SL: Coming out of the water in the waders and getting into the whole thing of being an eel woman was very, very funny. I had big plastic eels – there’s a bit where I’m hammering the eels and I was trying to wriggle them to make them look real. That was hilarious. I didn’t have to eat any eels thank god, that would be too much. But the Eel Café was so beautiful. Everything looks like a beautiful little mirage in the middle of the forest.
MB: What was your favourite scene?
SL: My favourite scene was the one where Agnes and Carmel get Linda out of the caravan. It is so hilariously funny. It was funny when we were shooting it, but seeing it, I absolutely peed my pants laughing at that. And I love the first scene actually, where you first meet the sisters. That was the first scene I did. It was amazing to be in something where there’s just loads of other amazing women. To be around them and that energy was really, really special.
MB: All the stars of the show are women who are aged around 50, playing characters who are their own age. What do you think of that casting decision?
SL: In episode five, the women sat around just talking about being women in a very natural way was really unusual. It’s funny, it’s only when you do something like this that you realise there aren’t many things where you’ve actually been with a group of women. I’ve done a couple of plays that are mainly women, but on TV, it’s a real first. To be tackling these kinds of topics as well and the pride of being every different kind of woman, that in itself was really refreshing.

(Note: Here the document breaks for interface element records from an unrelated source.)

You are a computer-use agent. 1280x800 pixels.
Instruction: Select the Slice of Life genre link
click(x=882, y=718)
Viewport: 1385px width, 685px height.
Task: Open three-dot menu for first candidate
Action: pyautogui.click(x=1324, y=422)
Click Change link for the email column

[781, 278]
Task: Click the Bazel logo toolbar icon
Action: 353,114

MB: And were there any other behind the scenes highlights for you?
SL: Just the warmth of everybody. There was a real sense of community and I think that came from Bridget, because that’s the kind of person she is. She’s got an amazing spirit that infects everyone, and that made everyone come together in a really, really special way. So, for me it was the whole spirit of it, so much of it came from her and I can’t praise her enough. She’s just a really inspiring woman.
MB: You’ve mentioned some of the big themes and the way the show’s tackled them, but what do you hope that viewers will take away from the series once they’ve watched it?
SL: I hope they absolutely pee themselves laughing, as I have done when I’ve been reading the scenes, and I hope they really enjoy it. But I really do hope that they, as I feel I have through doing the series, celebrate the idea of being female. And that goes for men as well as women, I hope the show becomes a celebration of women. I’m excited for people to see it. There’s something so refreshing and new about it and some bits that are really moving.
I hope that viewers think about community and of us all talking more about puberty, about menopause, and for women to realise that confiding in each other will always make us stronger than going through these things on our own. If you keep it to yourself, you’re isolated. But if you share, you see these things are part of us. Like now, I’m perimenopausal and I’m very open talking about it because I don’t actually know what’s happening. But if I talk about it with people, I’m not on my own. It makes you feel connected.
The Change will start on Wednesday, June 21 at 10PM with the first two episodes in a six part series airing back-to-back.